XtreemFS 0.10.0 released: checksums and more

We have just released XtreemFS 0.10.0 on http://www.xtreemfs.org/. Apart from many quality improvements, it contains several exciting new features:
  • checksum support for file objects, including xtfs_scrub for verification
  • client: caching, improved performance, new platforms (win32, ARM, OS X)
  • UUIDs
  • OSD cleanup
  • plug-in interface
Made popular by ZFS, checksums allow you to verify the integrity of your file data. XtreemFS OSD can now compute, maintain and verify checksums for each file object. Our new scrubbing tool xtfs_scrub allows you to verify checksums on all OSDs in parallel.

Our client, an integral part of the XtreemFS architecture, is now much faster than previous versions, and you should be network or disk bound in most cases. We also added caching for file data and metadata, which also improves performance considerably. The client is now also running on Linux on ARM devices and we have added experimental ports for Windows and OS X.

XtreemFS now identifies all its services by UUIDs. This allows you to move services and their data to different hosts and use NATed network setups where only some of the IP addresses can be used.

Further, we have now a tool xtfs_cleanup for reclaiming storage space by erasing orphaned objects from OSDs (objects can be orphaned if the client crashes while deleting a file). We extend our plug-in interface in the MRC so that you can add your own policies (written in Java) to control its operation.

Friday, October 24, 2008

Client News: Caching, Win32, OS X, ARM

The client of XtreemFS contains a considerable part of the logic of XtreemFS as it has to coordinate the metadata and object storage servers (OSDs) to provide the user with a POSIX-compliant file system abstraction. 

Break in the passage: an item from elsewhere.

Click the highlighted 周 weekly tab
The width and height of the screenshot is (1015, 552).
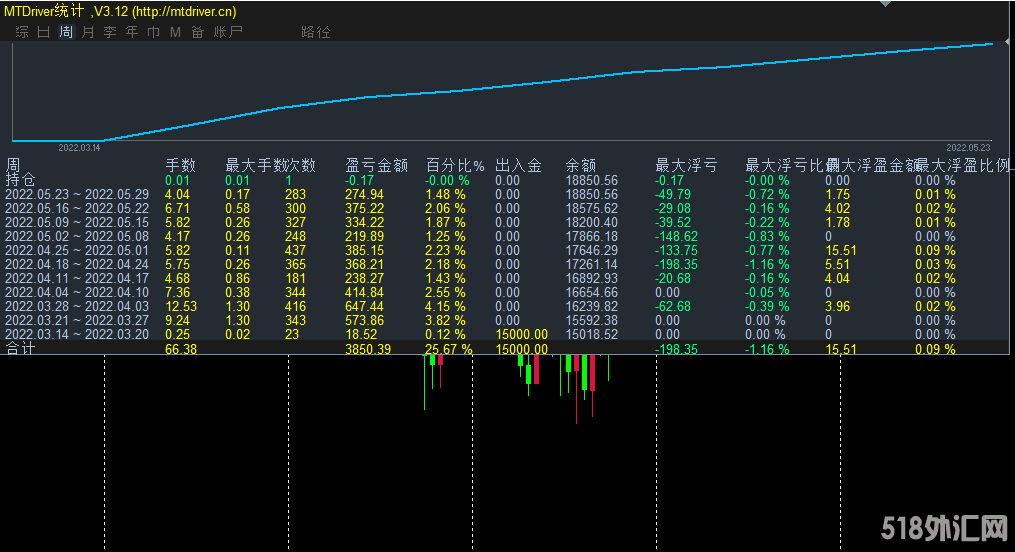(66, 32)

This setup is great from an architectural view point because it scales well as it takes tasks away from the metadata and storage servers. But it also makes the client a complex beast. 

In the last weeks we have put a lot of work in the client and you will be able to use the features soon as part of the 0.10.0 release

The first area of work was caching. While the operating system already caches file data in the page cache, the granularity of the accesses are mostly 4k - too small if you have to fetch each of these over the network. With client-side caching, we can now fetch data with object granularity, which is usually a few hundred k or more. We will follow-up with real measurements soon, but the performance improvements are very good. 

Client-side caching is also laying the foundation for prefetching, RAID, and other things that are on our long-term roadmap. 

We have also implemented a metadata cache that allows the client to retrieve the results of a readdir() together with all the stat()s in one RPC - important for long-latency networks like DSL or installations over the Internet. But it also feels more snappy on the LAN.

We have also started porting the client to other platforms than Linux/FUSE. We have been running on OS X with Mac FUSE for quite a while now (available on our download page), and have now extended our coverage of platforms to Windows and ARM Linux. The Windows client is using the fantastic Dokan library with the fuse4win adapter. It will be available on the download page soon.

Wednesday, August 20, 2008

FUSE performance

The XtreemFS client is implemented as a FUSE driver. Therefore, the throughput of FUSE could also be a limiting factor for the overall performance of our file system. Matthias implemented a simple "emptyfs" FUSE driver which simply discards all data. I used the driver to measure bandwidth from an application through the VFS layer and FUSE to the user-level process. The machine I ran the test on has two CPUs with four cores each (Xeon E5420 @ 2.5GHz) with 16GB RAM. I used dd to transfer 2GB of data with block sizes from 4k to 64MB.

The results are plotted in two graphs. The first graph shows the throughput in MB/s as report by dd. The second graph shows the CPU usage (sy= system, us= user) and the number of context switches.

graph 1 (write bandwidth in MB/s):


graph 2 (CPU usage, context switches):


With this results (2GB/s) for 128k or larger blocks, it is easy to see that FUSE is not the limiting factor for us. But this also shows that FUSE without the direct_io options has real performance problems as all write requests are split into 4k writes. So, you have to choose between performance and the ability to execute files (mmap does not work when direct_io is enabled, see this FUSE mailing list entry).

Thursday, August 14, 2008

XtreemFS 0.9.0 released

We have released XtreemFS 0.9.0, a distributed file system for federated IT infrastructures. XtreemFS is an integrated part of the XtreemOS Linux operating system for the Grid, but can also be run on various other Linux distributions.

XtreemFS is a full file system that features:
  • full Posix compliance, incl. Posix ACLs and extended attributes
  • parallel access to striped files, stripe width configurable per file
  • scalable installations by adding more storage and metadata servers
  • transparent integration into XtreemOS' user and VO management
  • integration into various X.509 authentication infrastructures
  • mountable on all systems that support FUSE, incl. OS X
XtreemFS is GPL-licensed and available via http://www.xtreemfs.com as source code and packaged for various Linux distributions, incl. XtreemOS.

... Felix for the XtreemFS development team